Entre a Prudência e a Ambição

  • Nuno Oliveira Matos
  • 10:55

Após estudar a revisão da Solvência II, Nuno Oliveira Matos considera que a prudência regulatória, tantas vezes vista como obstáculo, pode finalmente tornar-se fonte de vantagem competitiva.

A revisão da Diretiva de Solvência II, a Solvência 2.1, publicada em janeiro de 2025, foi recebida com um misto de alívio e inquietação. Alívio porque corrige distorções que a indústria há muito identificava; inquietação porque expande, de forma silenciosa, mas profunda, a fronteira da responsabilidade na gestão de investimentos das empresas de seguros.

O que outrora era uma função eminentemente de gestão prudencial, é agora uma função estratégica, com implicações diretas na solvência, na sustentabilidade e até na reputação institucional.

Em Solvência 2.1, o gestor de investimentos deixará de ser um técnico de gestão de carteiras. Passará a ser um intérprete de balanços, um tradutor entre o risco de mercado e o risco de ativo/passivo, um arquiteto de liquidez e de duração.

As novas regras sobre extrapolação da “curva EIOPA”, choques de taxa de juro e o tratamento dos Long-Term Equity Investments (LTEIs) redefinem o perímetro da sua ação. Já não basta cumprir o Solvency Capital Requirement (SCR); é preciso demonstrar capacidade de o otimizar, e sobretudo de o sustentar no tempo.

Esta mudança tem uma implicação estratégica. O gestor de investimentos, já corresponsável pela solvência da empresa de seguros, vê essa responsabilidade exponenciada. Ao decidir o que comprar, o que manter e o que vender, não gere apenas risco de mercado; gere a própria resiliência da empresa de seguros perante os tomadores, os segurados, o regulador e os acionistas.

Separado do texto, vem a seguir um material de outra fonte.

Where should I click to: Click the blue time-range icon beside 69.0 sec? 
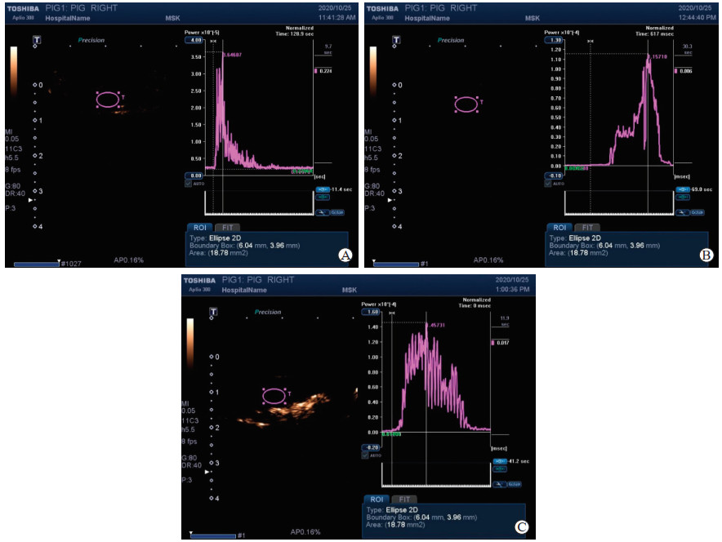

Paradoxalmente, a Solvência 2.1 abre um espaço de liberdade com crescente responsabilidade. A prudência regulatória, tantas vezes vista como obstáculo, pode finalmente tornar-se fonte de vantagem competitiva.

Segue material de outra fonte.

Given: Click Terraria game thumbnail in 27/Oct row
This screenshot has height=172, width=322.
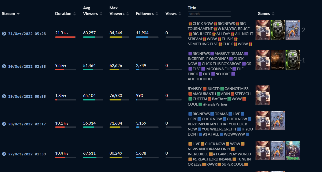Looking at the screenshot, I should (293, 150).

As empresas de seguros que dominarem as novas métricas de correlação, que souberem provar a elegibilidade dos seus LTEIs e que integrarem de forma genuína a dimensão ESG e de liquidez, poderão libertar capital e investir mais no longo prazo.

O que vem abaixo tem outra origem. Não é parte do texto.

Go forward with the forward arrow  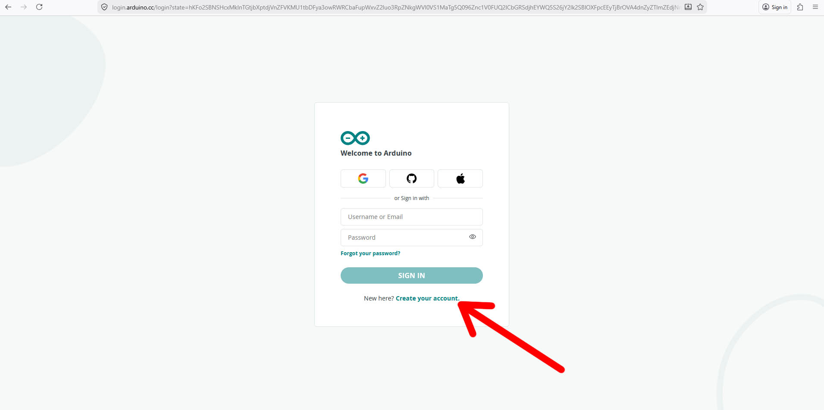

A Solvência 2.1, bem interpretada e aplicada, é menos um freio e mais um catalisador de investimento sustentável.

Mas, para isso, é preciso repensar o modelo de governação. A gestão de investimentos não pode permanecer isolada na sua torre de front-office; deve sentar-se à mesa do risco, do atuariado, da contabilidade e da direção técnica.

O diálogo entre gestão ativo/passivo, gestão de riscos e gestão de investimentos é o novo coração do modelo prudencial. Sem ele, qualquer política de cobertura ou otimização de SCR é apenas um exercício teórico.

O maior risco, afinal, talvez seja continuar a pensar em Solvência II como um mero regulamento, quando já é uma linguagem. Uma linguagem que exige fluência simultânea em finanças, gestão de riscos, atuariado, contabilidade, regulação e estratégia. As empresas de seguros que não formarem equipas verdadeiramente bilingues nestes seis dialetos correm o risco de passar a falar uma língua morta.

Entre a prudência e a ambição na gestão dos investimentos, jogar-se-á o futuro da solvência!